Чувствую свободу. Просто повальную, разнузданную, пресыщенную свободу от всего. Как выразилась мадам Полина: "Хоть штаны могу прям щас снять при полном холе народу, и это ничуть меня не развеселит". Вот, ты такая вся "поступившая получить серьезное классическое образование" [вытянула нос вперед и сдвинула бровки], что-то мне впариваешь про дифтонги со всей своей пролетарской ревностью октябренка, а мне отчетливо видится, как я прямо посреди твоей проникновенной речи открываю окно десятого этажа и free as a bird. Как бороться, господа, как бороться? Полнейшая печоринщина и гносеологическая гнусность.
Зажрались-с.
Когда говорят о том, кто чем позавтракал, хочется мучительно и живописно блевать на ботинки сказавшему. Прямо завтраком. Слушать влюбленные истории о том, как было бы здорово лежать на коленках у любимого по вечерам и вязать, тоже не могу -- по спине пробегает волна отвращения к соплям в сахаре. Романтика быта -- увы и ах -- не привлекает. Хочется чего-нибудь стоящего, если бы не моя досадная литературная импотенция -- писала бы книшку. А так -- сижу, подперев ладошкой пушыстую голову и втыкаю неживую реальность. Впрочем безуспешно, потому что ка-а-ак под утро приснится, что я тебя в ухо целую, так до часу дня потом приходится отходить от такой порнографии.

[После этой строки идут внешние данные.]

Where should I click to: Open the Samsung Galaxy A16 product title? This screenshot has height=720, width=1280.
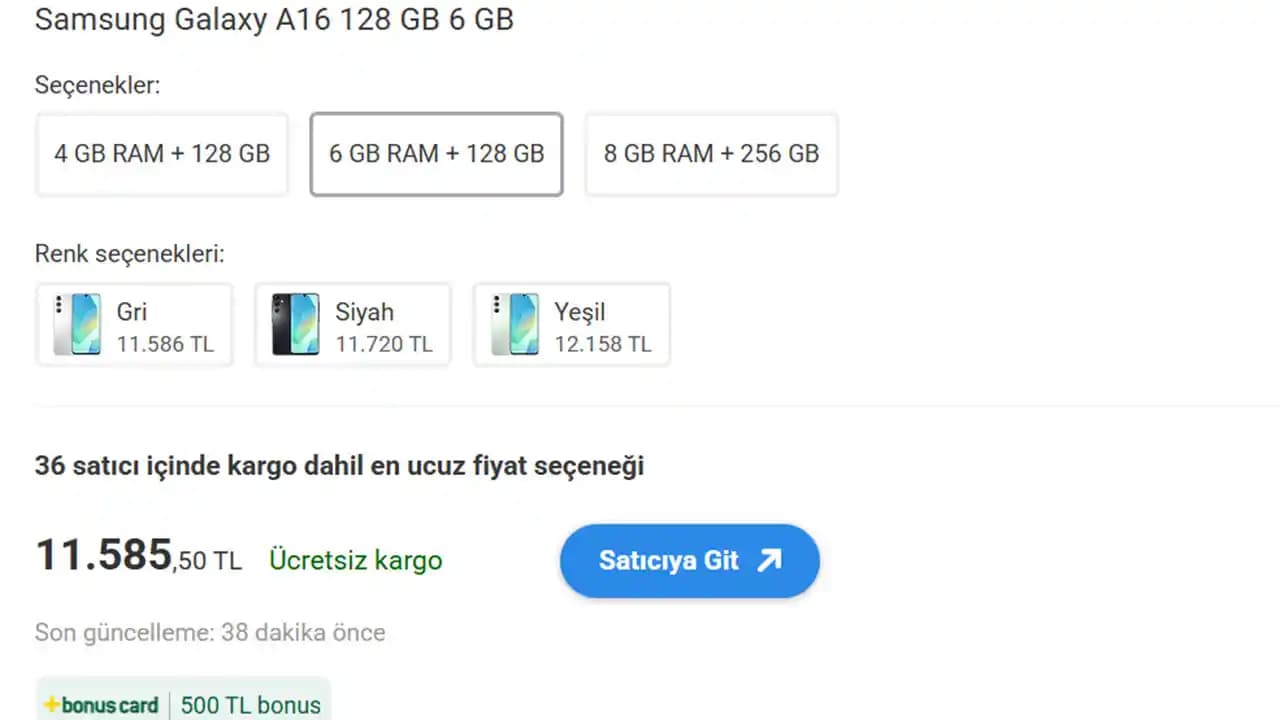pyautogui.click(x=274, y=19)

Не отпускает ощущение "преходящности" -- вот-вот и я займусь настоящим делом, а это хобби можно будет отложить в ящик. Двоемирье и жизнь от смски до смски разлагает остатки моей ответственности, как кислота разьедает кожу на руке: быстро, тихо и непоколебимо, пока я жалко бьюсь в истерике и пытаюсь бороться с надвигающимся ноябрем.
Ветер, флиртуя, поднимает челку ото лба; подъезшающий поезд, и приходит в голову, что если сейчас сделать два широких уверенных шага, станет free as a bird. Только ничего не изменится. Выходит, что свобода вполне себе мнимая и ненастоящая. Совсем как моя жизнь.